Fig. 3 Effect of H₂O₂ on the generation of hydroxyl radicals from samples containing 3 mL of 1.5 × 10⁻⁴ mmol 4, 3.375 × 10⁻⁵ mmol methylene blue and H₂O₂ at different concentrations. Reproduced with permission from Li et al., 2019. Copyright 2019, Royal Society of Chemistry.

Ioni and co-workers presented a new approach for the preparation of graphene with noble metal nanoparticles on its surface using supercritical 2-propanol as a reducing agent for Pd or Pt graphene oxide nanocomposites. The prepared nanocomposites were characterized by X-ray diffraction analyses (XRD) and transmission electron microscopy (TEM). XRD reveals the face-centered cubic structure of Pd and Pt in the nanocomposites, and TEM images show the good spatial distribution of metal nanoparticles on layered graphene sheets.³⁹

Photocatalysis

Studies define photocatalysis as one of the utmost environmental cleansing routines due to its potential to degrade refractory organic particles thoroughly by the use of sunlight or any visible light and its benefits of inferior energy utilization, no ancillary contamination, user-friendliness, etc. Graphene, as one of the best earliest established photocatalysts, has been well studied by scientists.^{111,112,114,115} Also, researchers have developed many other promising catalysts, such as nanocrystal particles, since the advancement of photocatalysis.^116–121

Notably, there are many classes of reactions involved in the photocatalysis phenomenon by the use of a catalyst initiated by light (see Fig. 5), such as the breakdown of organic complexes into biologically reactive water and carbon dioxide, leading to the attractive features of surfaces enclosed with a photocatalyst as these protect against the coatings of fouling matter.

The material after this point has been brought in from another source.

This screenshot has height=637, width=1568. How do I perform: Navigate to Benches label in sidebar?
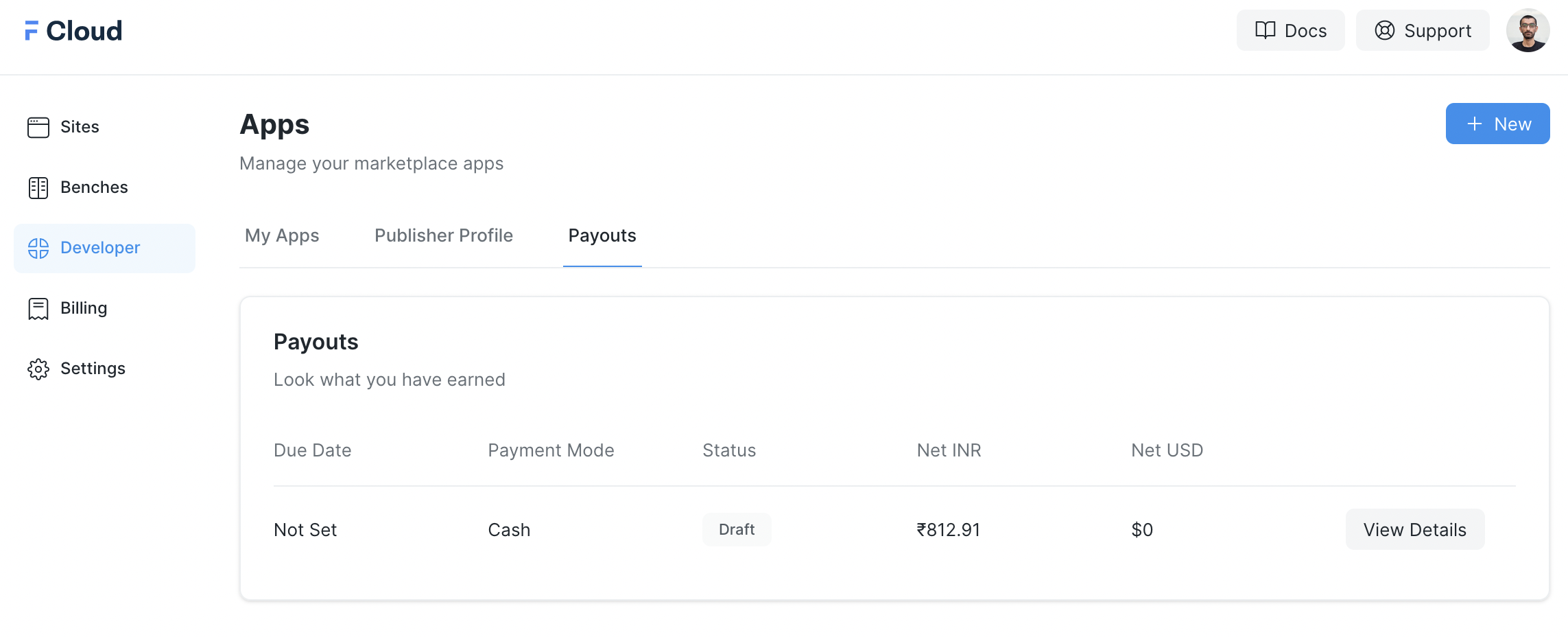[x=94, y=187]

Studies have shown that nanocrystal graphene has more high-quality photocatalytic potential than many promising nanoparticles under light irradiation.^118,134 The widespread application of nanocrystal graphene has been hampered due to its low separation efficiency of photo-excited electrons and holes. There have been many schemes to overcome these defects, such as forming a heterojunction structure via coupling with other semiconductors,^120,121 doping with non-metals^121,122 and depositing noble metals.^122–124 These mechanisms can bring about high photocatalytic functioning. It is generally known that photocatalytic reactions usually take place on the surface of photocatalysts (Fig. 4). Subsequently, the surface environments of photocatalysts are fundamental to advance the photocatalytic activity for the calcination of organic pollutants. Inorganic oxyanions, for instance, phosphates, oxides, and metals have been used to modify photocatalysts and improve their performance.

Fig. 4 Scheme of redox reactions driven by light in a photocatalyst.

Fig. 5 Activation of energy of photons by the catalyst in the presence of light.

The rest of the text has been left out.